Our clock is usually timed so that we fall asleep around 11pm and wake up at 7am. Some of us (often referred to as ‘night-owls’) have later-timed body clocks and may not be ready to fall asleep until around 2am, preferring to sleep until 10am. Others (the ‘larks’) have early-timed body clocks and can fall asleep quickly in the evening – often by 9pm – but then wake early.
As we age, we can find it harder to fall asleep, sometimes feeling sleepier earlier in the evening and then waking very early in the morning. Known as advanced sleep phase syndrome, this still provides the regular sleep duration (such as eight hours), but instead, the sleeping time is shifted forward.
Staying Asleep
Insomnia can often be common as we age. Stressful lifestyles, working patterns and physical changes in the body can contribute to insomnia. If you suffer with insomnia regularly, you should visit your doctor, as there are often medical reasons such as diabetes or even medications that can cause insomnia.
Declining hormone levels associated with the menopause, as well as hot flushes and alterations in breathing can also contribute to insomnia for many women. Making lifestyle modifications such as reducing caffeine consumption, and maintaining a regular sleep-wake schedule can sometimes help to alleviate insomnia.
How Do I Wake Up?
Unless we use alarm clocks, the timing of our waking is determined primarily by circadian rhythms, so even if ‘larks’ are sleep-deprived, they are unlikely to sleep in. These different timed body clocks do not pose a problem. However, sleeping ‘out of sync’ with our body clocks, even if we have been awake for a long time and feel sleepy, is relatively inefficient. Trying to fall asleep too early, in relation to our natural rhythms, is simply ineffective.
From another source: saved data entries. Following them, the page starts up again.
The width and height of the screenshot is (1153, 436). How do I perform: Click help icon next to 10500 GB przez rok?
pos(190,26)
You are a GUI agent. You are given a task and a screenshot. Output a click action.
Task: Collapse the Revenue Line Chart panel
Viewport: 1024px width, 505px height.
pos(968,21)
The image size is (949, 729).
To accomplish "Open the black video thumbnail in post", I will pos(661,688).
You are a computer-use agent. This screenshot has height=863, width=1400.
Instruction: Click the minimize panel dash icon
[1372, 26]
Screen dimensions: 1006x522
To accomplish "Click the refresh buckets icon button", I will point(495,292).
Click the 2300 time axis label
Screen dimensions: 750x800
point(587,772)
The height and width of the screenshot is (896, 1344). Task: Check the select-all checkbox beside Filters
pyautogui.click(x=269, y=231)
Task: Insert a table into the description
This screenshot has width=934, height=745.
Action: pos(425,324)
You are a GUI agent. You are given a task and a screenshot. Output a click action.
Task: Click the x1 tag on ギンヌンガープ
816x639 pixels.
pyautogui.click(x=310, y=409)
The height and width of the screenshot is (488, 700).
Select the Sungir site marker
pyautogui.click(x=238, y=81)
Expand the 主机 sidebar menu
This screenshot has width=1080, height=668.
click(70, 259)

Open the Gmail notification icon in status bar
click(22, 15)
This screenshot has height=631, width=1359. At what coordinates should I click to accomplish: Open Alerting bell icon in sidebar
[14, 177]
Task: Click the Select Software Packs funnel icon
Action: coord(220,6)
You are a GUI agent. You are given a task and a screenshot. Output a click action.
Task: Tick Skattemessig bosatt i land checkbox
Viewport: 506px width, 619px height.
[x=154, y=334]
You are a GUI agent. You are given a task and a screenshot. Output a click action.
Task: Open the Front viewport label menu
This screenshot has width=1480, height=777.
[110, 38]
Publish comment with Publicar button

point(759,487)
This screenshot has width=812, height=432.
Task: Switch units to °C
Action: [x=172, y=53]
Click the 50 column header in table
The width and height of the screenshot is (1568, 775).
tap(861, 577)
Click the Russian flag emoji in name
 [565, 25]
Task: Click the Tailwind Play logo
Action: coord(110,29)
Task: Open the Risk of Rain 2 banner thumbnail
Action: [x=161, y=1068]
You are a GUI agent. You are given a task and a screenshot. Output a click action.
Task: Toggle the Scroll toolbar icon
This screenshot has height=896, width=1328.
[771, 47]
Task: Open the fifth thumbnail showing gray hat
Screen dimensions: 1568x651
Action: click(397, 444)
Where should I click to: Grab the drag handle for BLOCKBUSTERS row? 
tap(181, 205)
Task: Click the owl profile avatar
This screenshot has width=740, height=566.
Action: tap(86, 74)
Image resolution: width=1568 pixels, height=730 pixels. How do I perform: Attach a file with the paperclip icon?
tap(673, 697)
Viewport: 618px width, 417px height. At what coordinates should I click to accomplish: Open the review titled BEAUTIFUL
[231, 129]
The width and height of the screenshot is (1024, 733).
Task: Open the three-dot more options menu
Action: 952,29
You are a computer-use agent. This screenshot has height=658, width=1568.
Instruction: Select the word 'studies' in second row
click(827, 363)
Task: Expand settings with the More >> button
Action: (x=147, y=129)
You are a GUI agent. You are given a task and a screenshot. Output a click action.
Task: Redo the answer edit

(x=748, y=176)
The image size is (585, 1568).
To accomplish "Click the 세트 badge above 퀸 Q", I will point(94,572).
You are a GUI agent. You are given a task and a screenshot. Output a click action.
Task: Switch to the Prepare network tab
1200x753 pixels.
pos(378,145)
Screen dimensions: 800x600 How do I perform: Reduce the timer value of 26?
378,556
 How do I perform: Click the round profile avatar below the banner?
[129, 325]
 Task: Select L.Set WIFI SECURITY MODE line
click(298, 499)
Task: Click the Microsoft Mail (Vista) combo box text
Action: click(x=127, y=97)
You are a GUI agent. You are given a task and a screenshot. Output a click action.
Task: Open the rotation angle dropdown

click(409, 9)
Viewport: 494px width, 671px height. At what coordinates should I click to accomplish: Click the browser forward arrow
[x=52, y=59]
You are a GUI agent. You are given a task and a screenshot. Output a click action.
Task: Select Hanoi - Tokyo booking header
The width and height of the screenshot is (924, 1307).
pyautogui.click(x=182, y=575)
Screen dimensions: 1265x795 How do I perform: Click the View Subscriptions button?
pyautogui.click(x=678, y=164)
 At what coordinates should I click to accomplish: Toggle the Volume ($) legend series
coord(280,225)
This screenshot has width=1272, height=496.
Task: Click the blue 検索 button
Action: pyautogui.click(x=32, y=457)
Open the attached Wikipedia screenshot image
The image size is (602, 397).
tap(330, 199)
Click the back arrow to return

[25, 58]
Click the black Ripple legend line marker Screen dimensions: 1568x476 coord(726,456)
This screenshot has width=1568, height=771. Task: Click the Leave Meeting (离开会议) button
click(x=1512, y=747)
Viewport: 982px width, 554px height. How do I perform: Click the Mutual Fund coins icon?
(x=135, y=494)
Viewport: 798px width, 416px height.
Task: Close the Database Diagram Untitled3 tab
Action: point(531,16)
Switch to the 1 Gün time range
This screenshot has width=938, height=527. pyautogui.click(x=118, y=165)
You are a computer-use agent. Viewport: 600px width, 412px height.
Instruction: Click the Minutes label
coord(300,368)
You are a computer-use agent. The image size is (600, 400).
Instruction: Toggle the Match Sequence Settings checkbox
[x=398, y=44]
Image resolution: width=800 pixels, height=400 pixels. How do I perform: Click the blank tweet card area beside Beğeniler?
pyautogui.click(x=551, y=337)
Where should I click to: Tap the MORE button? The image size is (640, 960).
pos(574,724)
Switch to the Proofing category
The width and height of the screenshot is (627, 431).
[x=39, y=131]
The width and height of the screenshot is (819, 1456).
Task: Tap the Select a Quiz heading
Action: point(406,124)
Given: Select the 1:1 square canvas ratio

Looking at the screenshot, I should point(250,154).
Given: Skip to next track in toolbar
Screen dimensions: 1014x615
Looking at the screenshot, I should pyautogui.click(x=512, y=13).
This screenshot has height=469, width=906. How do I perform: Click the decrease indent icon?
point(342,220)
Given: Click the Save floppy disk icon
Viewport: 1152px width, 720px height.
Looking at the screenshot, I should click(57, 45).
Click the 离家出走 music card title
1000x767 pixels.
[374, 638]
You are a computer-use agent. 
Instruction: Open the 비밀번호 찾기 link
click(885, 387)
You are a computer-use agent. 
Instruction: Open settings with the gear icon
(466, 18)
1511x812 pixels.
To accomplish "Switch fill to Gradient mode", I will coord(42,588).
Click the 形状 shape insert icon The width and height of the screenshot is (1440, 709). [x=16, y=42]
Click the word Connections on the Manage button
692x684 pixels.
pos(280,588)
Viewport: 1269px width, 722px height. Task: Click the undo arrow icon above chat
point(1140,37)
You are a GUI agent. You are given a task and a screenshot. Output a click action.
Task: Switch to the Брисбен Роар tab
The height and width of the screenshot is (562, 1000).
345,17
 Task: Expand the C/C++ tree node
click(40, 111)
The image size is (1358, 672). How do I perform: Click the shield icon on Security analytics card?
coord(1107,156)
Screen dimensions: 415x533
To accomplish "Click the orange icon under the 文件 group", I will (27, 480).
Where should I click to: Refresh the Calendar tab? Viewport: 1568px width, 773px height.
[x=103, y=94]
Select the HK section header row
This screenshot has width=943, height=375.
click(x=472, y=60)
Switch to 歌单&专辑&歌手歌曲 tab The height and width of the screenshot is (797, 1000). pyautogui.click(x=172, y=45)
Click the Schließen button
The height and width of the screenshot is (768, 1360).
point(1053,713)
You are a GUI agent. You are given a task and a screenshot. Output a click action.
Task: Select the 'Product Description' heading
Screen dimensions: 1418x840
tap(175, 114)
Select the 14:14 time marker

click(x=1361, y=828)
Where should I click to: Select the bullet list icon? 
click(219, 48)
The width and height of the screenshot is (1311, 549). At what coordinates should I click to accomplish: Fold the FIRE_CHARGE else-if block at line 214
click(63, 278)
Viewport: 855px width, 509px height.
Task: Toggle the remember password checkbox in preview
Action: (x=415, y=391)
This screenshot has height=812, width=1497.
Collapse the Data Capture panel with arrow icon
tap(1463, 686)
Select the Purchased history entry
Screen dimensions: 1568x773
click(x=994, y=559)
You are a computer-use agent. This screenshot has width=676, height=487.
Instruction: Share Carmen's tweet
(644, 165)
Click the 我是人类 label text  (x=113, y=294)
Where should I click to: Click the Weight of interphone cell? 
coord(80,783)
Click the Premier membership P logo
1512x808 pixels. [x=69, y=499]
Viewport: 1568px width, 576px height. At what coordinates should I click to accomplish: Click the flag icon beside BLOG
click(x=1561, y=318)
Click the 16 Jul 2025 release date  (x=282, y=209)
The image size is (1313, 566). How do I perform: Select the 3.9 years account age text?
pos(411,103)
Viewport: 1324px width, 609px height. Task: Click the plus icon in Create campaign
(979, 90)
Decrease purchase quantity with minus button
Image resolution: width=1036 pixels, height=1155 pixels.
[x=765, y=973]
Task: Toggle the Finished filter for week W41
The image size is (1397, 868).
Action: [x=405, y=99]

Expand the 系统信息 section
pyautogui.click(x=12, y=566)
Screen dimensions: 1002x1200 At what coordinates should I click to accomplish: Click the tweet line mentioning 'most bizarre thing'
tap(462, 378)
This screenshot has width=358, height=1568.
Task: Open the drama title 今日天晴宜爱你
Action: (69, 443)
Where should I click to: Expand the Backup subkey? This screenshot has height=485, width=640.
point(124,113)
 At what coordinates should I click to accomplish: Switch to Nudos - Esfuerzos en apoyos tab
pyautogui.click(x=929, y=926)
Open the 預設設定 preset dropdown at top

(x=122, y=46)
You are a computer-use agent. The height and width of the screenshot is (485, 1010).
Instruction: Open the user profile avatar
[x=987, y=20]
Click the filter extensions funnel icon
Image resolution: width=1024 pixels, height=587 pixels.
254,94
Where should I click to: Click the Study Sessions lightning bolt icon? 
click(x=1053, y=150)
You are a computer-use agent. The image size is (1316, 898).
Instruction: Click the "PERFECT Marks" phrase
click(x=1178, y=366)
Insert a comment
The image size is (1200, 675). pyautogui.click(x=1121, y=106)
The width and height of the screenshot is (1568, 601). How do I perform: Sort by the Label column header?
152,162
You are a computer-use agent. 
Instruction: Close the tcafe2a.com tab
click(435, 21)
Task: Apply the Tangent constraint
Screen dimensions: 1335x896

An example of how this works is seen when daylight and darkness patterns fail to gel with our body rhythms. This is generally experienced as jet-lag, but is also seen in shift workers and following even small changes in our circadian rhythm, such as at the beginning or end of daylight savings periods. This mistiming can make it difficult for us to fall asleep or wake at the right time for a number of days.
How to Re-set Your Body Clock
We can usually reset (entrain) our body clocks each day by means of cues such as light, noise and activity. For example, a dark, quiet room helps to promote sleep. Taking a hot bath, shower or sauna in the late evening sometimes helps us to fall asleep, as our temperatures tend to drop post-bathing, so our bodies think it must be ‘sleep time’.
By contrast, exposure to bright fluorescent light in bathrooms, or emanating from computer screens or televisions, will prevent sleep. Another way to synchronize our body clocks is to expose our bodies to bright light, which is usually obtainable for free, without a prescription. For those troubled with early-morning waking, exposing ourselves to bright natural light in the evening can delay our body clock by a few hours. Equally, delay in getting to sleep can sometimes be helped by getting some bright morning light to bring the clock forward. Setting a lamp to switch on five minutes before waking up (particularly in winter) is an easy way to do this.
For those who need to reset mistiming body clocks, melatonin is available on prescription. This is designed as short-term therapy and most preparations contain large amounts of melatonin (1-3mg), usually several times more than are our bodies’ normal circadian rhythms in order to clonk us back into cycle. The melatonin available over the counter in many pharmacies contains little active ingredient and is usually ineffective at correcting insomnia (although it may have antioxidant benefits).